### Exercise requirements
All of the entries need to be set down exactly as they read.

........

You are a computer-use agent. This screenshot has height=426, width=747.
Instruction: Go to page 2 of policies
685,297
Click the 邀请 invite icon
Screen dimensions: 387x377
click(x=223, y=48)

........

### Solution
You are a computer-use agent. This screenshot has height=426, width=747.
Instruction: Go to page 2 of policies
685,297
Click the 邀请 invite icon
Screen dimensions: 387x377
click(x=223, y=48)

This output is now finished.